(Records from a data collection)

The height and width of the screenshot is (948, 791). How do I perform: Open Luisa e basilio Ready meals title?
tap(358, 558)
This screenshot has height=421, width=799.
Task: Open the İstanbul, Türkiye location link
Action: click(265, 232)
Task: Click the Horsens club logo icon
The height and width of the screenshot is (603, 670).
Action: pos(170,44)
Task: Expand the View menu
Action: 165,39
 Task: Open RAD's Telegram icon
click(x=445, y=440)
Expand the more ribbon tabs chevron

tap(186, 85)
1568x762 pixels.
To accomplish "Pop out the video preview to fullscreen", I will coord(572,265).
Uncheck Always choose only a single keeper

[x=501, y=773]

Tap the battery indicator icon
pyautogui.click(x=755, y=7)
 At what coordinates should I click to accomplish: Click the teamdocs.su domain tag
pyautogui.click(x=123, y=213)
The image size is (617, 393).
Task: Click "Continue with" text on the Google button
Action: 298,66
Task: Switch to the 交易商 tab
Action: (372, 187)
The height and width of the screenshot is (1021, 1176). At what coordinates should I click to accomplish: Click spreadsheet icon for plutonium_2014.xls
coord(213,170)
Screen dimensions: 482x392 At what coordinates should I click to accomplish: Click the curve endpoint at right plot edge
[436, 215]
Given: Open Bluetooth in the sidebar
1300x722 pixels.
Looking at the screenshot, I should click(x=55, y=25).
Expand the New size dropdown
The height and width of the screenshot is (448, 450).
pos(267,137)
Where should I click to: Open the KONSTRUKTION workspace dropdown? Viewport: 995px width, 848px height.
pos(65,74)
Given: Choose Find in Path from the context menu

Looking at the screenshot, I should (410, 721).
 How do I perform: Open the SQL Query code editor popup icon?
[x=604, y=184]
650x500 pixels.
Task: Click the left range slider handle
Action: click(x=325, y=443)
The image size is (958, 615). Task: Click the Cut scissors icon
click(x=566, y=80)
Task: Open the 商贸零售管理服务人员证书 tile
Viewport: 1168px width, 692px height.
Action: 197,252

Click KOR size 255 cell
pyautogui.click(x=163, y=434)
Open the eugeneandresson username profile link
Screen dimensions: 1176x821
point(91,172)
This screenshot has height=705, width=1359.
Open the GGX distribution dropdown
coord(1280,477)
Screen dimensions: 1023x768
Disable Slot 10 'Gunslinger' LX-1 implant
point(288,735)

What is needed = From the line containing "Task: Open the 商贸零售管理服务人员证书 tile" to the last line of the records above, please write out every line exactly and add nothing.

Solution =
Task: Open the 商贸零售管理服务人员证书 tile
Viewport: 1168px width, 692px height.
Action: 197,252

Click KOR size 255 cell
pyautogui.click(x=163, y=434)
Open the eugeneandresson username profile link
Screen dimensions: 1176x821
point(91,172)
This screenshot has height=705, width=1359.
Open the GGX distribution dropdown
coord(1280,477)
Screen dimensions: 1023x768
Disable Slot 10 'Gunslinger' LX-1 implant
point(288,735)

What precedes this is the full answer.